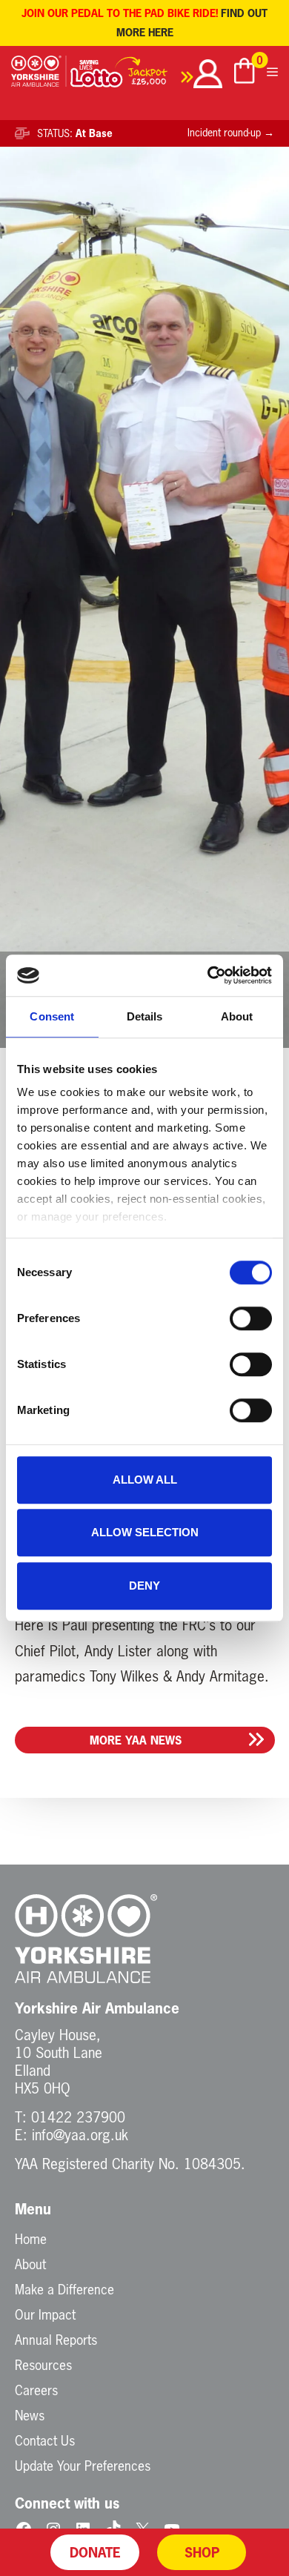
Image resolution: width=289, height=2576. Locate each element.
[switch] (251, 1318)
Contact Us (45, 2440)
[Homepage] (39, 76)
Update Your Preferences (82, 2465)
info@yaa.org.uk (80, 2134)
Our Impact (45, 2314)
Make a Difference (64, 2289)
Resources (43, 2365)
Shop (202, 2552)
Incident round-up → (230, 132)
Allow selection (145, 1532)
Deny (144, 1585)
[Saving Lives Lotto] (131, 76)
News (29, 2415)
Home (31, 2239)
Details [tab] (145, 1016)
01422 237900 (78, 2117)
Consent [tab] (52, 1016)
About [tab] (237, 1016)
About (30, 2264)
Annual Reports (56, 2339)
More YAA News (136, 1740)
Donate (95, 2552)
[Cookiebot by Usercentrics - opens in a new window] (208, 975)
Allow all (145, 1479)
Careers (36, 2390)
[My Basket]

Your assignment: The required output is each line from the one with "[Cookiebot by Usercentrics" through the end of the material above, repeated exactly with both ends included.

Result of the task:
[Cookiebot by Usercentrics - opens in a new window] (208, 975)
Allow all (145, 1479)
Careers (36, 2390)
[My Basket]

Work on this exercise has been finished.